Starting at the line that holds "Task: Enable the", transcribe every line to the end of the data exactly; include no other lines.
____ Available records
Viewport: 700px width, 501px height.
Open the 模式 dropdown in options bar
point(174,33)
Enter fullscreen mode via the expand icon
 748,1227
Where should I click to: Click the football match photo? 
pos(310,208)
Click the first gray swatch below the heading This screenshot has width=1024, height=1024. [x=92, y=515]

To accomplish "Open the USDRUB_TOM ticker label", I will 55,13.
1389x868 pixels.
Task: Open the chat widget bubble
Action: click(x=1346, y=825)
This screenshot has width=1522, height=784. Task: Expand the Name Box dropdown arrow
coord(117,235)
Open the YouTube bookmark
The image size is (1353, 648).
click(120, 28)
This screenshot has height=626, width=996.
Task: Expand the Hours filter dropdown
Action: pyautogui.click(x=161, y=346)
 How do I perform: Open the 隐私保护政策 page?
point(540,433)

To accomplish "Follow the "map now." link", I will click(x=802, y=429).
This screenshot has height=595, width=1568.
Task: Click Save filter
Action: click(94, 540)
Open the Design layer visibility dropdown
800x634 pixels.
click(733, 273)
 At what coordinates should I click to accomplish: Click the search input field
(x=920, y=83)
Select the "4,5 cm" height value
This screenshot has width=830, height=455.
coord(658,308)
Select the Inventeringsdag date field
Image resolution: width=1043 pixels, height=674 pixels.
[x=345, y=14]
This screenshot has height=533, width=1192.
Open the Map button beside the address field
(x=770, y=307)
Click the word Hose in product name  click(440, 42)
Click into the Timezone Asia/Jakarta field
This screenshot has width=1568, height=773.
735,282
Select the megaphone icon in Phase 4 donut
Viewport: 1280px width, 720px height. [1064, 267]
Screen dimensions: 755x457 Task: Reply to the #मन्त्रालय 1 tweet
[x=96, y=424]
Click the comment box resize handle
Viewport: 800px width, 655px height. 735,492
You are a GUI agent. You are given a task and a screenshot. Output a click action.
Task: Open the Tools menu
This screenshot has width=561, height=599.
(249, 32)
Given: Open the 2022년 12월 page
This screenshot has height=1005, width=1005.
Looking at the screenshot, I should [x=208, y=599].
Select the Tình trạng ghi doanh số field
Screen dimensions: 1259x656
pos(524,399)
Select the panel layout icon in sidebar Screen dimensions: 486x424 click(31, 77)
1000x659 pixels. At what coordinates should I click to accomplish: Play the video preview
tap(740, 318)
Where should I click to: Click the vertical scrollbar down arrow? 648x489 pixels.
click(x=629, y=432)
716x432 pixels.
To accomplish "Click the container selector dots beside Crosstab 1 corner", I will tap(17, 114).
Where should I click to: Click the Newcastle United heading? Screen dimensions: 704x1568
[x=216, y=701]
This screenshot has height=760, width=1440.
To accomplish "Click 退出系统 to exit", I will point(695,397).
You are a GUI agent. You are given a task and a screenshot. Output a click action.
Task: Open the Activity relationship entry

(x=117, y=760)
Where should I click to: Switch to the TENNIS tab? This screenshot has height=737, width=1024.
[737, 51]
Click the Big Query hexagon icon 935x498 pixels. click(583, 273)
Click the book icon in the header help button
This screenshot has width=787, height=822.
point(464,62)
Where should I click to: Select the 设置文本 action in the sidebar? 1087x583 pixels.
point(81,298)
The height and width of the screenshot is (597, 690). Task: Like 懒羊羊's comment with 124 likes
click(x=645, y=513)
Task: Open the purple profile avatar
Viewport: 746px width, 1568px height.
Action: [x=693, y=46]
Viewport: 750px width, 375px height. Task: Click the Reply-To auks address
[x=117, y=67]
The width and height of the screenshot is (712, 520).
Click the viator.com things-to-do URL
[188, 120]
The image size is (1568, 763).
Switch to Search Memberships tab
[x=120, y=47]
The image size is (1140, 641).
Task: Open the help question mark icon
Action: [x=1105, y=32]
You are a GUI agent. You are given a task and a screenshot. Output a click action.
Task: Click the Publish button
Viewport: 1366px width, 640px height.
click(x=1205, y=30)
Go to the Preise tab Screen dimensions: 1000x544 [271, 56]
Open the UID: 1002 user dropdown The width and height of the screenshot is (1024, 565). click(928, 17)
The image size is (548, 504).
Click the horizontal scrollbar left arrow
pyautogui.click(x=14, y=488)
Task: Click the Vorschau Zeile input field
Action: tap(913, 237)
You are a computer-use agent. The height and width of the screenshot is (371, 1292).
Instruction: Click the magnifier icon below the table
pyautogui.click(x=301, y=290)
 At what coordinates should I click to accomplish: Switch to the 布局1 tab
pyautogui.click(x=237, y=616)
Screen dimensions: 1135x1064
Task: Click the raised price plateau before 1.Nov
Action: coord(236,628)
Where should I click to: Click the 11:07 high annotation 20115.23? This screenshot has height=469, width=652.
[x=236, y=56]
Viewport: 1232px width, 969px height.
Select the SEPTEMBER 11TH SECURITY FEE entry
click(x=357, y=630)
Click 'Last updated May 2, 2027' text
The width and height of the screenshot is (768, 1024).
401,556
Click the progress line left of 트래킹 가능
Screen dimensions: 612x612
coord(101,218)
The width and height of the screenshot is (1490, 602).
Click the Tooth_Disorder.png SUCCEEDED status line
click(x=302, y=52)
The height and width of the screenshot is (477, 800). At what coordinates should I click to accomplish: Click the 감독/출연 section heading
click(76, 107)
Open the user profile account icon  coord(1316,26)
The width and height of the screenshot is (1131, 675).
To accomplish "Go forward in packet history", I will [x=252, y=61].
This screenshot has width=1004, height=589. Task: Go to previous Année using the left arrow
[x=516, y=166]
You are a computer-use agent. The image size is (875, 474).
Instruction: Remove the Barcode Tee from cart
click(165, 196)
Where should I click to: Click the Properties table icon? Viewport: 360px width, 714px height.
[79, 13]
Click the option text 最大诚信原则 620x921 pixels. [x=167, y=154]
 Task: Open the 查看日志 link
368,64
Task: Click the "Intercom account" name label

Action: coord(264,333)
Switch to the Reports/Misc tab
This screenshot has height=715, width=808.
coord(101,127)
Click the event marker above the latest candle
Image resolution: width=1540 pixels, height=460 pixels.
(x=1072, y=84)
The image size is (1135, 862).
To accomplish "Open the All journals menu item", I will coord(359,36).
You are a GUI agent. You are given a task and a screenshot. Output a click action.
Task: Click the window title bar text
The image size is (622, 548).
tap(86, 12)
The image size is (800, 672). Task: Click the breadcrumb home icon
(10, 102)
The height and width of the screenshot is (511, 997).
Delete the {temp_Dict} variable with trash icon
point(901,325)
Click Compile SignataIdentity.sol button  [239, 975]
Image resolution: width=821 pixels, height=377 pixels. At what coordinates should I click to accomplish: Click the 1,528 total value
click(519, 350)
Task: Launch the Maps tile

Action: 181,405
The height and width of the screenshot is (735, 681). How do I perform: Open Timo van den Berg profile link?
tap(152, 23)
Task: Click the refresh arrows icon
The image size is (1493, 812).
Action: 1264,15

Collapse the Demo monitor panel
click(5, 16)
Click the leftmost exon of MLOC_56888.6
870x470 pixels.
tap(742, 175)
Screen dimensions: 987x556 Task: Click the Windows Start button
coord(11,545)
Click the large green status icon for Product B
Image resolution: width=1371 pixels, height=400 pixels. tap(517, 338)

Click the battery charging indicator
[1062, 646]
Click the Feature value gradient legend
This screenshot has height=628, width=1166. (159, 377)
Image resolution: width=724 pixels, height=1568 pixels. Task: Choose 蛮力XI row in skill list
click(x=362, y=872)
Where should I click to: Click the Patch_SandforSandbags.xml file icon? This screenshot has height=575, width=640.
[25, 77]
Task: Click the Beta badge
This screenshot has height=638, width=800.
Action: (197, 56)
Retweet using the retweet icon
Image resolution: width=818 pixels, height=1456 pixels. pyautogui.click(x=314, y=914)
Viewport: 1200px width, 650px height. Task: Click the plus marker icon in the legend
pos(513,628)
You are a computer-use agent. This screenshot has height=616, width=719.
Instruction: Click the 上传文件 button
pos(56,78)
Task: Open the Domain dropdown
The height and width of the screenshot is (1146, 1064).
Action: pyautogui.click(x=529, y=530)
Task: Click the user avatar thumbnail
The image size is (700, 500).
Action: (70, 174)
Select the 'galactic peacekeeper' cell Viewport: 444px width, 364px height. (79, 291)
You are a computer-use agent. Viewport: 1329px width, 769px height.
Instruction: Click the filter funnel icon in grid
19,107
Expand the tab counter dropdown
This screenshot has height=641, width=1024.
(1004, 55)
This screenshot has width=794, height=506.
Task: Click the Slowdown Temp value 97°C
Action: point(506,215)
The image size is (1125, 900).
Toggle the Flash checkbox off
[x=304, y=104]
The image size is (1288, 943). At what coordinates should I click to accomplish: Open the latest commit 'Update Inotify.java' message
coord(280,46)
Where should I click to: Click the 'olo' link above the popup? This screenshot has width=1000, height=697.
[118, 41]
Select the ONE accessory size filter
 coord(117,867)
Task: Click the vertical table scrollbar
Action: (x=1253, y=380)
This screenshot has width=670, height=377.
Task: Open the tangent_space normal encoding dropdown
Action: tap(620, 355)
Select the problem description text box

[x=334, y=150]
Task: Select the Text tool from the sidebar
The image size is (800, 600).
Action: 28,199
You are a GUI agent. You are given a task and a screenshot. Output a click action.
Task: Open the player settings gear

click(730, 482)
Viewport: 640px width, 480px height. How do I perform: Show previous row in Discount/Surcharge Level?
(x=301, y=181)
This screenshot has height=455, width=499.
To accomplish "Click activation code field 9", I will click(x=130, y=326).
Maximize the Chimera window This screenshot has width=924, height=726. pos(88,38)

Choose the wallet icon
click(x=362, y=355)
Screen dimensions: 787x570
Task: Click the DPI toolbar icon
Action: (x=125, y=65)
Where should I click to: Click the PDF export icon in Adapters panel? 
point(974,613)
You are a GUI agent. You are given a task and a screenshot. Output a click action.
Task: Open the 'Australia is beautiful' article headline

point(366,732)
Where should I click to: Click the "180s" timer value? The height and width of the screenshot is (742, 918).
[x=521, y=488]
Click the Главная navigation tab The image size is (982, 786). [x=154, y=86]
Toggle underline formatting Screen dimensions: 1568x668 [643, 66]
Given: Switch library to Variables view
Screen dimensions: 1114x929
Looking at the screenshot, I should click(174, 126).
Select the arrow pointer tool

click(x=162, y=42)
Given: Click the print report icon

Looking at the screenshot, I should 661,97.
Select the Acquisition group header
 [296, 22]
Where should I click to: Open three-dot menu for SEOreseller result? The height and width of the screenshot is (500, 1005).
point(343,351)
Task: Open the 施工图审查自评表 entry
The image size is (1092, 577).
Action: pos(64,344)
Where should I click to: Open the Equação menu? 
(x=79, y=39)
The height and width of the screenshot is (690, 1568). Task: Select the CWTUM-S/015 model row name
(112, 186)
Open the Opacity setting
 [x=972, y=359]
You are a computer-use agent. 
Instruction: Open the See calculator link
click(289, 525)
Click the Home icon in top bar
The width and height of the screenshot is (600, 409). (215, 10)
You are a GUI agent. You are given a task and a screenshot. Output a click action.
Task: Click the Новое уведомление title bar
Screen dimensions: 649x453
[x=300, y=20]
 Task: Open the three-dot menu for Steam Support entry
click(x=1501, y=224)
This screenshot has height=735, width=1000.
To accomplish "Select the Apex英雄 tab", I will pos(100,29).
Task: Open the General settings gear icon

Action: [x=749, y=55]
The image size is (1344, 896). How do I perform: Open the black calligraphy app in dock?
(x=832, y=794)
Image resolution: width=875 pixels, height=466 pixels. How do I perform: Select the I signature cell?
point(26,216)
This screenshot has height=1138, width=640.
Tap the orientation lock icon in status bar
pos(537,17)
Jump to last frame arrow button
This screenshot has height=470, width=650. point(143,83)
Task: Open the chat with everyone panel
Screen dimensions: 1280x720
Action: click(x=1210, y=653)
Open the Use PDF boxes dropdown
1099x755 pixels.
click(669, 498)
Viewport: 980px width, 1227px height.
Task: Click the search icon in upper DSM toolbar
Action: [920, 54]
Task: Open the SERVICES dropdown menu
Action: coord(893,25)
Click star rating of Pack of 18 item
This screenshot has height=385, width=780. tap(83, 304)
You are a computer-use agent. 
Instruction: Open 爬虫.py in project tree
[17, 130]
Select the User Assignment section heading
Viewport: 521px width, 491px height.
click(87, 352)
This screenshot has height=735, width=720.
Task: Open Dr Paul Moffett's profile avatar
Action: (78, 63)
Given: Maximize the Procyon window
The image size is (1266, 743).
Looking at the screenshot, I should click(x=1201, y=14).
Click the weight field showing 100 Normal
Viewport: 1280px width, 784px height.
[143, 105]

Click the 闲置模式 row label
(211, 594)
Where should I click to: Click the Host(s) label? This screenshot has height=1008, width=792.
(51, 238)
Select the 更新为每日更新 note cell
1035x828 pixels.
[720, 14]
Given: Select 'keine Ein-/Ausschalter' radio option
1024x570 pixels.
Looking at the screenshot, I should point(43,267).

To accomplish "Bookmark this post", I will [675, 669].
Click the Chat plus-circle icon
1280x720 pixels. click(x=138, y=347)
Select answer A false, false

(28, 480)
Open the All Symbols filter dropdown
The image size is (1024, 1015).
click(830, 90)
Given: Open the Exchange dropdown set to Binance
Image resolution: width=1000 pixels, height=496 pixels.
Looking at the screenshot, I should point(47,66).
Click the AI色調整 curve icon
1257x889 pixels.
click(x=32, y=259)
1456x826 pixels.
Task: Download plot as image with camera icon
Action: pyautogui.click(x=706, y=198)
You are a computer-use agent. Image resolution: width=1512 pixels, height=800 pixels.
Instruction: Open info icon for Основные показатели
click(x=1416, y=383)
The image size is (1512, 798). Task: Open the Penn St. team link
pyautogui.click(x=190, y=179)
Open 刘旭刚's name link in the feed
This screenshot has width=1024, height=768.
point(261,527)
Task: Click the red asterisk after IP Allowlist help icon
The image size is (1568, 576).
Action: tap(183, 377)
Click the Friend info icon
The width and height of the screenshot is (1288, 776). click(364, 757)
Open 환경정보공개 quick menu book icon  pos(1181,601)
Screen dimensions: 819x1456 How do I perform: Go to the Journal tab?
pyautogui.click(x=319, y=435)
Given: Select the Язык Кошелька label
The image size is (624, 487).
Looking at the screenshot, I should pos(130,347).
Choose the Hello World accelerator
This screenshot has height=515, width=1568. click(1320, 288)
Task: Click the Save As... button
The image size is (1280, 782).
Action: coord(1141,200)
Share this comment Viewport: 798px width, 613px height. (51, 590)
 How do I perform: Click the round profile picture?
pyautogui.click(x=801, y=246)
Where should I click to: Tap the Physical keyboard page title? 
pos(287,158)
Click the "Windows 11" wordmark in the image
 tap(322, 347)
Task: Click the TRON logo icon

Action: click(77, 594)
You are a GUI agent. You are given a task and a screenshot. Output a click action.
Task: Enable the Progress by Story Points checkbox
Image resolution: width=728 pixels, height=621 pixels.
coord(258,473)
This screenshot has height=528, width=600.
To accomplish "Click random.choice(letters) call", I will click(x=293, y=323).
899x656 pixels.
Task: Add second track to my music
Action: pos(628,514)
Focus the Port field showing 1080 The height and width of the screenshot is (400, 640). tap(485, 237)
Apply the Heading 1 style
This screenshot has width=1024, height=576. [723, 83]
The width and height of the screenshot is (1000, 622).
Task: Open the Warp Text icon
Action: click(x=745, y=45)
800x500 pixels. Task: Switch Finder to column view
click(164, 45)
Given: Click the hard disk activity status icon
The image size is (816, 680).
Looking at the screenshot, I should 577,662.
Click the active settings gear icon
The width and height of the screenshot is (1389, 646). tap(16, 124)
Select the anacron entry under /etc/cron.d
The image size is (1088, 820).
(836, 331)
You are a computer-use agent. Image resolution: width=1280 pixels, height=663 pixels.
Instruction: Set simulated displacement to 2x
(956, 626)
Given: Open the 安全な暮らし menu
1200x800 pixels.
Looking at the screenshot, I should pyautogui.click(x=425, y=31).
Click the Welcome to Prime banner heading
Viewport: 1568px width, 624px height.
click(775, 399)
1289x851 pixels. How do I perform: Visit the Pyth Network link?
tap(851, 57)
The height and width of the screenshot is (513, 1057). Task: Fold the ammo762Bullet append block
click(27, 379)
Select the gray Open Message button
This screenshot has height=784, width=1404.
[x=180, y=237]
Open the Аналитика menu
________
[Written solution]
Task: Enable the Progress by Story Points checkbox
Image resolution: width=728 pixels, height=621 pixels.
coord(258,473)
This screenshot has height=528, width=600.
To accomplish "Click random.choice(letters) call", I will click(x=293, y=323).
899x656 pixels.
Task: Add second track to my music
Action: pos(628,514)
Focus the Port field showing 1080 The height and width of the screenshot is (400, 640). tap(485, 237)
Apply the Heading 1 style
This screenshot has width=1024, height=576. [723, 83]
The width and height of the screenshot is (1000, 622).
Task: Open the Warp Text icon
Action: click(x=745, y=45)
800x500 pixels. Task: Switch Finder to column view
click(164, 45)
Given: Click the hard disk activity status icon
The image size is (816, 680).
Looking at the screenshot, I should 577,662.
Click the active settings gear icon
The width and height of the screenshot is (1389, 646). tap(16, 124)
Select the anacron entry under /etc/cron.d
The image size is (1088, 820).
(836, 331)
You are a computer-use agent. Image resolution: width=1280 pixels, height=663 pixels.
Instruction: Set simulated displacement to 2x
(956, 626)
Given: Open the 安全な暮らし menu
1200x800 pixels.
Looking at the screenshot, I should pyautogui.click(x=425, y=31).
Click the Welcome to Prime banner heading
Viewport: 1568px width, 624px height.
click(775, 399)
1289x851 pixels. How do I perform: Visit the Pyth Network link?
tap(851, 57)
The height and width of the screenshot is (513, 1057). Task: Fold the ammo762Bullet append block
click(27, 379)
Select the gray Open Message button
This screenshot has height=784, width=1404.
[x=180, y=237]
Open the Аналитика menu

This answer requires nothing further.